• [What the task asks]: Swap "screenshot" for "screen capture" in the entries between the line holding "Task: Click the green 9" and the line holding "coord(975,84)", inclusive. Write out only those lines again, with everything else left as it is.

## start Exercise input

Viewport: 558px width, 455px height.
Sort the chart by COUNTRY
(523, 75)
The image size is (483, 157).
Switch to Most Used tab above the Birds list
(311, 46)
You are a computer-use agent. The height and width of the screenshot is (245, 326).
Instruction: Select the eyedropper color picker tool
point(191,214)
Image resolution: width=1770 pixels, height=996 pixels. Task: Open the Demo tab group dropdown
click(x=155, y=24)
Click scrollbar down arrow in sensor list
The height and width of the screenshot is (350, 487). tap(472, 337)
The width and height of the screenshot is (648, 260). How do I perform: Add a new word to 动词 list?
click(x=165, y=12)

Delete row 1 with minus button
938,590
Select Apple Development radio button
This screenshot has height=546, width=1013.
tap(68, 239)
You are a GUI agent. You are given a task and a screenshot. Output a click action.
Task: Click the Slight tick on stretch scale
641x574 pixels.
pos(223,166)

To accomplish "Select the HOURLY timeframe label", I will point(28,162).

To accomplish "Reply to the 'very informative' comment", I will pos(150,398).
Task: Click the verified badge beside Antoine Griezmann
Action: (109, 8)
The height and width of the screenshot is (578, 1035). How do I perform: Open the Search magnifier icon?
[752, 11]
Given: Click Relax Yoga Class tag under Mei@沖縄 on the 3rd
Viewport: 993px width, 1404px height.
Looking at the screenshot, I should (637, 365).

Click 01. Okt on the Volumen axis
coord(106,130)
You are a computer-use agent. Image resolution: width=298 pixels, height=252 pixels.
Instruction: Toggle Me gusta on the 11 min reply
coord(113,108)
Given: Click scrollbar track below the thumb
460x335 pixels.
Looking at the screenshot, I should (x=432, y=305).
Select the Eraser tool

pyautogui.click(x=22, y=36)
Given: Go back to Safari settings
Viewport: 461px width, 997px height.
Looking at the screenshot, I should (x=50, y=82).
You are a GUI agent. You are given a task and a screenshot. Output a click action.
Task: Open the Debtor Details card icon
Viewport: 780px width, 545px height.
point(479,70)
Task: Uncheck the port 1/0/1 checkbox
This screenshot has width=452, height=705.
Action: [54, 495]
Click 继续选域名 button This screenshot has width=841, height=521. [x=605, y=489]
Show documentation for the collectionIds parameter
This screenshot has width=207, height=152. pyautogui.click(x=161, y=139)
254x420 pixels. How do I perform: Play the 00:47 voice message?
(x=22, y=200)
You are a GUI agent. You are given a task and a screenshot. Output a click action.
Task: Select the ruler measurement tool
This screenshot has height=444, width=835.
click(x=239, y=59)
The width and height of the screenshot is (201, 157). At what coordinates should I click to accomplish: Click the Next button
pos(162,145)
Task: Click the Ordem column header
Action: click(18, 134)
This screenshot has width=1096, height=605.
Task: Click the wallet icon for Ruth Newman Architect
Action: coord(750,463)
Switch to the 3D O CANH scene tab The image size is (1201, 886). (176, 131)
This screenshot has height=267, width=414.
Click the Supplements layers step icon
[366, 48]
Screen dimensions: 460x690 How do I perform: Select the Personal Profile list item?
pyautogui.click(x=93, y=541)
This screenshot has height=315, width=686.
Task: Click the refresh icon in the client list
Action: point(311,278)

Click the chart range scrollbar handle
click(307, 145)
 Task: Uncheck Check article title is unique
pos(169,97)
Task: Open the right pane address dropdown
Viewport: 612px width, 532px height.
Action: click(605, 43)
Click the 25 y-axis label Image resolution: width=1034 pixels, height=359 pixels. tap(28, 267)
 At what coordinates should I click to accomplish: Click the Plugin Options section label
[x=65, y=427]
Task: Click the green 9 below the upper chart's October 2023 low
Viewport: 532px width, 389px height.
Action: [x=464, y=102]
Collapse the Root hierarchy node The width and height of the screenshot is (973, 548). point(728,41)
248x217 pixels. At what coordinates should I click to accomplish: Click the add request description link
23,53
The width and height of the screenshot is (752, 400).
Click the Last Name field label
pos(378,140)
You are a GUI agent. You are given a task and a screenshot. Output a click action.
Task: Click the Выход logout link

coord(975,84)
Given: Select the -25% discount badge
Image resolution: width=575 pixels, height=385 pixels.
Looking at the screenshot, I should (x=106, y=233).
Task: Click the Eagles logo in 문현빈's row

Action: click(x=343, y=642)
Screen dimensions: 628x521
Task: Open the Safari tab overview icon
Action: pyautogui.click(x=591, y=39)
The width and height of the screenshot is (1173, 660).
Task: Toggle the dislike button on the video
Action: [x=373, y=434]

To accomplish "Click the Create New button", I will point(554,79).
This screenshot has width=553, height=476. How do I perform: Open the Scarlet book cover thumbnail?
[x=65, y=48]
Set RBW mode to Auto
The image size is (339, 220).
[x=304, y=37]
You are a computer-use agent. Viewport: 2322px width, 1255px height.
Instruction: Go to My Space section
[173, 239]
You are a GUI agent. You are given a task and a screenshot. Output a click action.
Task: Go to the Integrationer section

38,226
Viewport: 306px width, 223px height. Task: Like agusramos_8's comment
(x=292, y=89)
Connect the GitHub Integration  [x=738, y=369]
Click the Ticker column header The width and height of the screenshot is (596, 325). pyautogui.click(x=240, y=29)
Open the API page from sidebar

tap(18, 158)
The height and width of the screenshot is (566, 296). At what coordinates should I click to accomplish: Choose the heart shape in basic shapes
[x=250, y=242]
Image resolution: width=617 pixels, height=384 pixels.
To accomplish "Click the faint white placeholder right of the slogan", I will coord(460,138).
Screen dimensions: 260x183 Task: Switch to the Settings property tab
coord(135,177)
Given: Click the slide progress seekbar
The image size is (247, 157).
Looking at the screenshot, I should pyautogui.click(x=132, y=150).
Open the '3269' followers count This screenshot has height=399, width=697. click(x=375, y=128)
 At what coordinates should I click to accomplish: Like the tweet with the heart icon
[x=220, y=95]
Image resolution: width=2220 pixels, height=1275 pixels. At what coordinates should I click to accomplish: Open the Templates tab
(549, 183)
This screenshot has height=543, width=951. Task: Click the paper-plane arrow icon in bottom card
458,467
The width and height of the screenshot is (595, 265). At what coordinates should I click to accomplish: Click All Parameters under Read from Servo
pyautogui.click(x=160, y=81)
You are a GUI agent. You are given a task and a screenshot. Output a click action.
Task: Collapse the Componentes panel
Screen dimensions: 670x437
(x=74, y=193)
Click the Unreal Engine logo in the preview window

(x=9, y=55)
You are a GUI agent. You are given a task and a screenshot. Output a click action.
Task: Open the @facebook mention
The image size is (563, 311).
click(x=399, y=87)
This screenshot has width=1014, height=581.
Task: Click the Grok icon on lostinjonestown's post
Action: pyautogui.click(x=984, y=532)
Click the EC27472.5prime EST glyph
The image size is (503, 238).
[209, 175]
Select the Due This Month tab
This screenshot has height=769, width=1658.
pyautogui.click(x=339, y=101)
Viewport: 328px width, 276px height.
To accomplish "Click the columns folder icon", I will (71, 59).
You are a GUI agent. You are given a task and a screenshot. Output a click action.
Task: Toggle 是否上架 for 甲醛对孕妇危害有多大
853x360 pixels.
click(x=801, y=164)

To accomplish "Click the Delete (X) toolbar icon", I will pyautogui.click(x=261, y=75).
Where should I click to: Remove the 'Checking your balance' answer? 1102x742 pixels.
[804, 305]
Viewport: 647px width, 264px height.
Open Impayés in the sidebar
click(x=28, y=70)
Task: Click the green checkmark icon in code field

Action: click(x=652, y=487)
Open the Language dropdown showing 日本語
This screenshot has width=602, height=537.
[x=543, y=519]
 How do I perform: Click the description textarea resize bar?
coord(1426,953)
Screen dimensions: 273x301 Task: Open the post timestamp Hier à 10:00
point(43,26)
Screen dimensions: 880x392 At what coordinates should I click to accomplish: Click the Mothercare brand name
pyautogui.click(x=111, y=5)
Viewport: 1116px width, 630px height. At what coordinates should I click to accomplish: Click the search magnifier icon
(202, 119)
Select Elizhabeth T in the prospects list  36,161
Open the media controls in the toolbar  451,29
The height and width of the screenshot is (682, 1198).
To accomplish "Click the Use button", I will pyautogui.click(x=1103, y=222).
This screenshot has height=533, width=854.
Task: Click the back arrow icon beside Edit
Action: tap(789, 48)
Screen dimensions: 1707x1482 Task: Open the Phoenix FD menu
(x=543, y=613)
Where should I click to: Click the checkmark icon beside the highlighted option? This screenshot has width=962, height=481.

## end Exercise input

• [In response]:
Task: Click the green 9 below the upper chart's October 2023 low
Viewport: 532px width, 389px height.
Action: [x=464, y=102]
Collapse the Root hierarchy node The width and height of the screen capture is (973, 548). point(728,41)
248x217 pixels. At what coordinates should I click to accomplish: Click the add request description link
23,53
The width and height of the screen capture is (752, 400).
Click the Last Name field label
pos(378,140)
You are a GUI agent. You are given a task and a screen capture. Output a click action.
Task: Click the Выход logout link

coord(975,84)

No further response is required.